##### TESTO DI STUDIO #####

Ma, prima che d’implantologia, il nostro era appassionato di meccanica ed intuì immediatamente i punti deboli degli impianti che allora maggiormente si utilizzavano e tra cui ricordiamo le viti di Cherchève,  di Perron Andrés, di Muratori e di Linkow: il materiale impiegato inadeguato e la morfologia a spire minime e corpo cavo, priva di effettivo sostegno nell’osso.

Questi impianti erano obbligati a sopportare il carico immediato senza la reale capacità di farlo. C’era dunque bisogno di un impianto progettato appositamente per reggere quella condizione, per sopportare il carico funzionale durante la fase osteoclastica  e la guarigione ossea, restare fortemente ancorato all’osso nonostante il suo rimodellamento grazie ad un differente concetto biomeccanico: il poderoso incastro meccanico garantito da spire ampie e passo largo e la grande superficie unitaria di appoggio.

##### MATERIALE FORNITO #####

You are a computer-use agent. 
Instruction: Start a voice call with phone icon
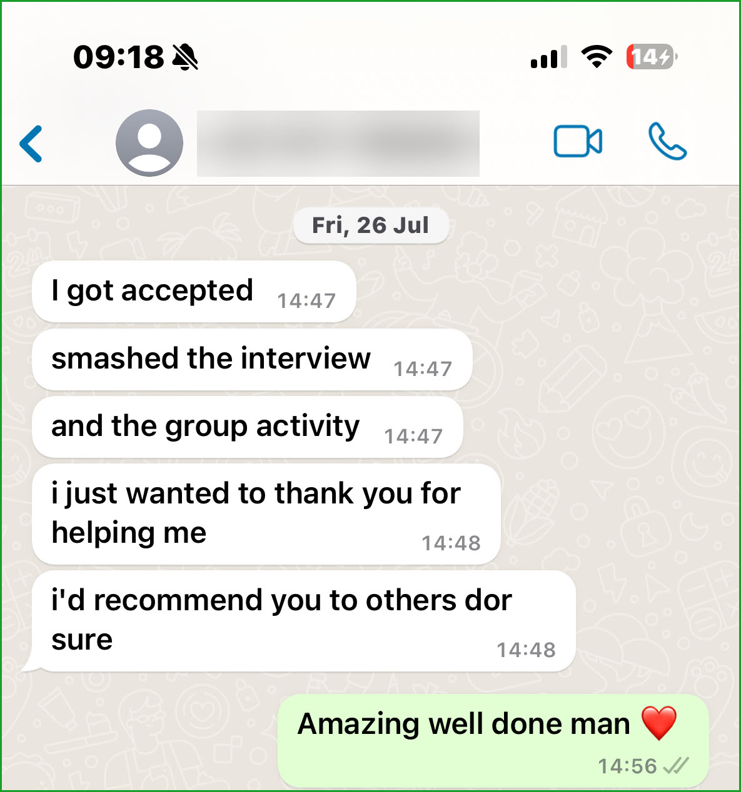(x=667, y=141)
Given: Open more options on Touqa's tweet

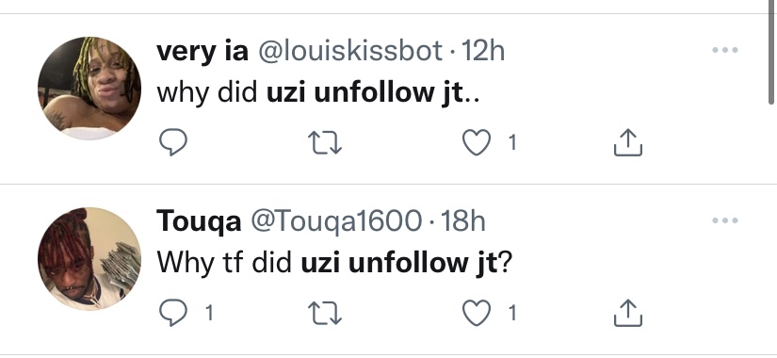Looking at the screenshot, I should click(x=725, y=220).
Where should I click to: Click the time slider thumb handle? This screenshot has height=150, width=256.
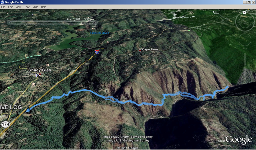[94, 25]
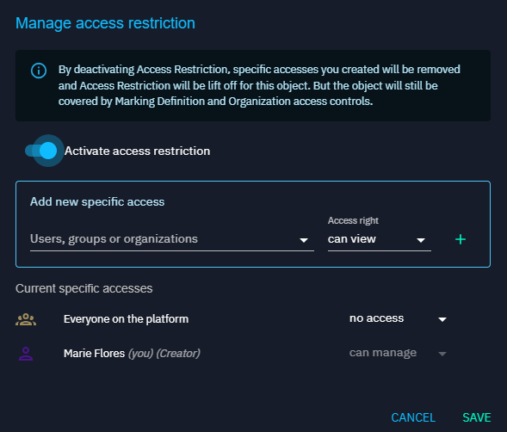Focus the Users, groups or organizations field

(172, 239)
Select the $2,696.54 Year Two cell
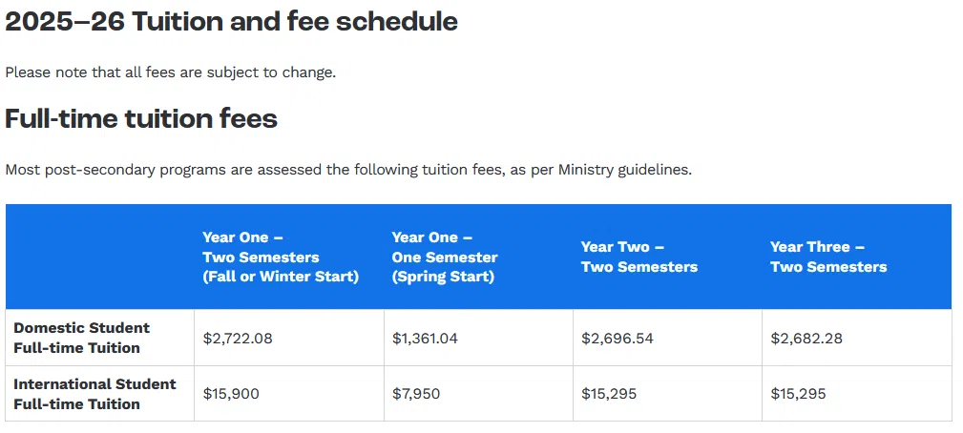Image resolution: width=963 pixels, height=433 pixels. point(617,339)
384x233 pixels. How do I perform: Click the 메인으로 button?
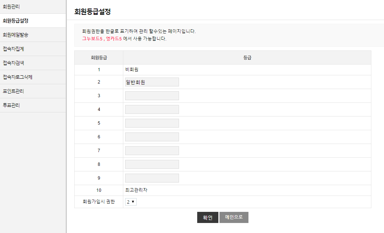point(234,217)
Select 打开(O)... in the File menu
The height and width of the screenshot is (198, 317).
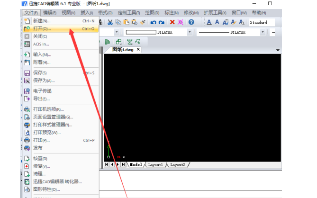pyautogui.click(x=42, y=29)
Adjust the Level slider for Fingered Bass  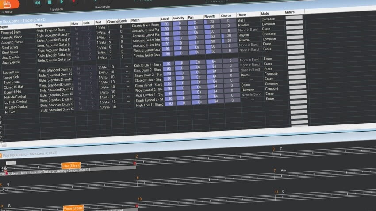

#####

**CONSEGNE**.
**a)** Cita dal testo di studio il passo che parte da "Questi impianti erano" e si chiude con "unitaria di appoggio.".
**b)** Quali viti nomina il testo di studio fra gli impianti allora più usati?
**c)** Stabilisci se le seguenti affermazioni concordano con il testo di studio: (i) gli impianti allora in uso avevano un corpo pieno; (ii) gli impianti di allora dovevano sopportare il carico immediato; (iii) il nuovo impianto prevedeva spire ampie e passo largo.

**RISPOSTE ALLE CONSEGNE**.
**a)**
Questi impianti erano obbligati a sopportare il carico immediato senza la reale capacità di farlo. C’era dunque bisogno di un impianto progettato appositamente per reggere quella condizione, per sopportare il carico funzionale durante la fase osteoclastica  e la guarigione ossea, restare fortemente ancorato all’osso nonostante il suo rimodellamento grazie ad un differente concetto biomeccanico: il poderoso incastro meccanico garantito da spire ampie e passo largo e la grande superficie unitaria di appoggio.

**b)** Le viti di Cherchève, di Perron Andrés, di Muratori e di Linkow.

**c)**
(i) No: «la morfologia a spire minime e corpo cavo»
(ii) Sì: «Questi impianti erano obbligati a sopportare il carico immediato senza la reale capacità di farlo.»
(iii) Sì: «il poderoso incastro meccanico garantito da spire ampie e passo largo»